Laterality has also shown a significant effect on response to treatment4. Left colon tumors treated with cetuximab in KRAS wild-type disease or bevacizumab experience prolonged PFS and a higher response rate than proximal colon cancers12,27,28,29. Furthermore, at least in the metastatic setting, the effect of tumor site on survival seems to be independent of RAS10 and BRAF status6,11. Indeed, molecular subtypes of CRCs are differentially distributed between proximal and distal sites (reviewed elsewhere)30,31, but there are not genetic changes specific of either location rather a gradient of frequency. Consistent with previous reports9,10,11,12,27,28, our data confirmed a worse clinical outcome for right-sided CRC patients treated with chemotherapy. Although, the number of metastatic sites was independently associated with survival and tumor stage distributions at diagnosis were different between right and left sides, we did not observe any difference in relapse rates or number of metastatic sites between right and left-sided tumors, further reinforcing the hypothesis that survival differences are more related to biological differences than to tumor burden. This has also been reported by Venook et al.29, who showed that laterality is independently prognostic when adjusted for metastatic sites. Unfortunately, in the present study from cancer registry-based population recorded between 2004 and 2009, mutational analysis of RAS and BRAF genes were performed only in a minority of cases insufficient for statistical analysis.

Several studies including a recent metanalysis have identified mucinous histology as a poor prognostic factor irrespective of stage at diagnosis7,8,16,17,18 and a predictor of poor response to chemotherapy32,33. In the study by Yang et al.4, mucinous histology correlated negatively with survival in left-sided CRCs and positively in right-sided tumors. This may reflect differences of molecular subtypes between proximal and distal MACs20. Thus, hypermutated tumors with MSI prevail in the right colon and have a better outcome than microsatellite-stable, BRAF-mutated left-sided MACs30,34,35,36. In our analysis, MACs prognosis was not affected by tumor side. However, upon recurrence, MACs showed a poorer prognosis than NMACs despite chemotherapy was given in the same percentage in both groups. Likewise, BRAF mutation and MSI do not predict tumor recurrence in early stage CRC, while they both are negative prognostic factors in advanced disease36,37,38.

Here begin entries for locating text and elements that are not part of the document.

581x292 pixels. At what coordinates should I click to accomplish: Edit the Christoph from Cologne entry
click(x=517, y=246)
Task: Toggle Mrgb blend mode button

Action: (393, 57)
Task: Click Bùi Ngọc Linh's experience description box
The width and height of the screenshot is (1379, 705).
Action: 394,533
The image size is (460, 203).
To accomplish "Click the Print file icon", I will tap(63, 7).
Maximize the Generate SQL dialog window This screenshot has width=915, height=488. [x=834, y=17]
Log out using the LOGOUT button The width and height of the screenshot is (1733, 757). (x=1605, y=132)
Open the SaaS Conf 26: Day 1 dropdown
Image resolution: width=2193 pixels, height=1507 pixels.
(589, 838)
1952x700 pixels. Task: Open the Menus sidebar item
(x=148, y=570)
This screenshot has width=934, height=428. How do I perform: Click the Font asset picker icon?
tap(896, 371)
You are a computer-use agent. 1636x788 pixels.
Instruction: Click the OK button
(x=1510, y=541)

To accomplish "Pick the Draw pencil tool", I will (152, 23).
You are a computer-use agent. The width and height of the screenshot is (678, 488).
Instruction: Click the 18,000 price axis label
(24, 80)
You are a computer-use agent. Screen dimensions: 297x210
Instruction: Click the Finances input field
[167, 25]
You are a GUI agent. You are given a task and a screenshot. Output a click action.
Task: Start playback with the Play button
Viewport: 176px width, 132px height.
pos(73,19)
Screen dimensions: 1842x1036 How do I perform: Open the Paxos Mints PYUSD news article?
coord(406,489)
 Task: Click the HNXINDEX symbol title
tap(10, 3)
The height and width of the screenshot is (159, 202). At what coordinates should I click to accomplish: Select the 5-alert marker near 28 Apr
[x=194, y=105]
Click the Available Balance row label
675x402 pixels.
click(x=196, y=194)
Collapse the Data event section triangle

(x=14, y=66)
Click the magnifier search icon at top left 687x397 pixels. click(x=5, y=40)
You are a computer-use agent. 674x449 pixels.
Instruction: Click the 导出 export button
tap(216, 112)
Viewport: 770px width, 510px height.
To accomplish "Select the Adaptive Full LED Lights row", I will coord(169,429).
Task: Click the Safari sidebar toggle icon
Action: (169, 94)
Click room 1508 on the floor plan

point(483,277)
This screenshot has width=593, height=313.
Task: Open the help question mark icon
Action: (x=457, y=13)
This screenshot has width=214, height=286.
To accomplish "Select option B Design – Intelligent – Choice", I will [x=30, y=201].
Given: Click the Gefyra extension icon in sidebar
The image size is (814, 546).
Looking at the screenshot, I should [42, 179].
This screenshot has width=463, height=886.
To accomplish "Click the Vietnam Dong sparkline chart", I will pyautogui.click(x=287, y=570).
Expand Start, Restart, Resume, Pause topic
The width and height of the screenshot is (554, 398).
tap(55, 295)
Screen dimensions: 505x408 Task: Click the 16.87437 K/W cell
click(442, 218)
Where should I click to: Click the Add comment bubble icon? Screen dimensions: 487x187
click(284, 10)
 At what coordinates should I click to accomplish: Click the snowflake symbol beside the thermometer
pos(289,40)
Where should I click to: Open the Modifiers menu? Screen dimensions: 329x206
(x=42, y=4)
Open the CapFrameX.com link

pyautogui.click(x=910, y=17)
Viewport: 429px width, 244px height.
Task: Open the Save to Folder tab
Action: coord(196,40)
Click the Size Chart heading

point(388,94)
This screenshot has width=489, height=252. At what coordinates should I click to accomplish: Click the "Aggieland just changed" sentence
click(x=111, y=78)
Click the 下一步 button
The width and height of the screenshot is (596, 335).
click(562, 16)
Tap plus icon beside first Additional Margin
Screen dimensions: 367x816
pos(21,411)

Indeed, mucinous histology is a crude surrogate for underlying genetic changes as it is based on an arbitrary threshold of 50% extracellular mucin that is poorly reproducible as shown by the reclassification of 30% of original diagnoses in the present series. Also, signet-ring component, a variant of MAC with dismal prognosis, is not always reported and this might affect the comparison between different series. Furthermore, similar frequency of MSI, RAS and BRAF mutations have been reported in MACs and adenocarcinomas with a mucinous component (<50%) challenging current definition15.

The strong points of the present study are its population-based design, the limited period of accrual (2004–2009), the adequate length of observation (median, 66 months, IQ range, 25–79 months) and its mono-institutional setting. However, we were not able to model disease-specific survival and disease-free survival. Furthermore, compared with studies performed at tertiary referral centers or clinical trials, the present study is limited by less accurate follow-up data, lack of molecular analysis, and more variable treatments. Nevertheless, the median survival of our patients treated with first-line chemotherapy was in line with previous data2, further reinforcing our results.

In conclusion, colon cancer laterality and mucinous histology are working categories that maintain a clinical relevance especially in the context of palliative treatments of advanced disease. They may be useful to stratify patients in clinical trials and can be exploited as useful indicators for molecular typing. Their field of action, however, is likely to progressively reduce as they give way to more detailed genetic pathological classifications.